A year or so after I tried this stuff on the recommendation of this
lovely lady with whom I had become involved (and whom I later married in
spite of it), I was still working as a theatrical lighting technician.

My co-workers and I are riding in a van back to the shop in Brooklyn,
down the Bowery toward the entrance to the Manhattan Bridge. In the
distance is an _enormous_ billboard, maybe forty feet high and sixty
feet wide. On it is an almost unbelievably attractive young Asian lady
in a scarlet silk cheong-sam that could, conceivably, have been
airbrushed on after the fact, it fit so... arrestingly. Her eyes are
full of unspoken invitations to an eternity of sensual delights. Her
lips whisper in the ear of every male passerby, probably some female
ones, too. Every inch of her is a challenge leading to infinite
rewards... . In short, she's Hong Kong's, or possibly New York's, answer
to Fritz Lieber's "Girl With The Hungry Eyes".

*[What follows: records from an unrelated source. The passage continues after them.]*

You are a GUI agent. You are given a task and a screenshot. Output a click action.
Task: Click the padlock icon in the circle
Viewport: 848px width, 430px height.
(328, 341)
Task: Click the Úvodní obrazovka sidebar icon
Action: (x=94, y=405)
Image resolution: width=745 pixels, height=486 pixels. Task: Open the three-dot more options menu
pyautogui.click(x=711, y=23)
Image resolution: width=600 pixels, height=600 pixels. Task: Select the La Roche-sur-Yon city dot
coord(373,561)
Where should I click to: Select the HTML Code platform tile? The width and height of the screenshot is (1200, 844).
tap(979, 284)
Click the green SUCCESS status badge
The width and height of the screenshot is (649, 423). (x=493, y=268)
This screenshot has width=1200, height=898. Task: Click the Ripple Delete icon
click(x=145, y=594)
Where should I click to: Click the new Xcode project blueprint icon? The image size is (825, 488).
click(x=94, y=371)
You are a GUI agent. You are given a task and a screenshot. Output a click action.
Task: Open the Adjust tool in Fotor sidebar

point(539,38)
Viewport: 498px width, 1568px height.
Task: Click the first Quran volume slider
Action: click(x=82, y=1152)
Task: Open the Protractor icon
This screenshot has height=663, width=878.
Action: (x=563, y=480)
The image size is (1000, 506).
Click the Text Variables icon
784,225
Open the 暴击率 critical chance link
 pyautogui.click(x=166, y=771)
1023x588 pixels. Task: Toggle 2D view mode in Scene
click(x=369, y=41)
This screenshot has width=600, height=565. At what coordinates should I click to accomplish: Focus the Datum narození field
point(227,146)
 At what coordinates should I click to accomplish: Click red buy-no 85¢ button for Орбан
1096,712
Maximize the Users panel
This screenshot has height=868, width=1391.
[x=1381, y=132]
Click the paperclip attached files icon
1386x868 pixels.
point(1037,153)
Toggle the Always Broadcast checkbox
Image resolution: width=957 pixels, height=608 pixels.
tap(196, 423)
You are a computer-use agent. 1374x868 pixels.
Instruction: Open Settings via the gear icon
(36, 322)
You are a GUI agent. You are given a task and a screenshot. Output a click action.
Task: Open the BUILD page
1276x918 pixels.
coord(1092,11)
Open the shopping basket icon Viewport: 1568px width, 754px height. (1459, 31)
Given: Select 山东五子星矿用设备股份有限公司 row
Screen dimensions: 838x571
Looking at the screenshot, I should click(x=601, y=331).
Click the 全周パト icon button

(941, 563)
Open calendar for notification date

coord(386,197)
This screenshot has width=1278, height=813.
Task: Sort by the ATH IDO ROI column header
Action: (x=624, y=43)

In her hands, she is holding a mysterious bottle, labelled in Chinese
ideographs. The text on the billboard is also in Chinese. You just
_know_ that, if you buy this product, she will be yours, forever.

My co-workers, coarse, male manual (although skilled) laborers that they
are, begin to admire the billboard, and to speculate on _exactly what_
the bottle contains. Some kind of oyster extract? Spanish fly? Powdered
rhino horn? Rabbit hormones? I got it. Deer antler extract. In, of
course, a form so concentrated as to endanger anybody with a weak heart,
should they be driven to the sexual vigor the ad seems to promise.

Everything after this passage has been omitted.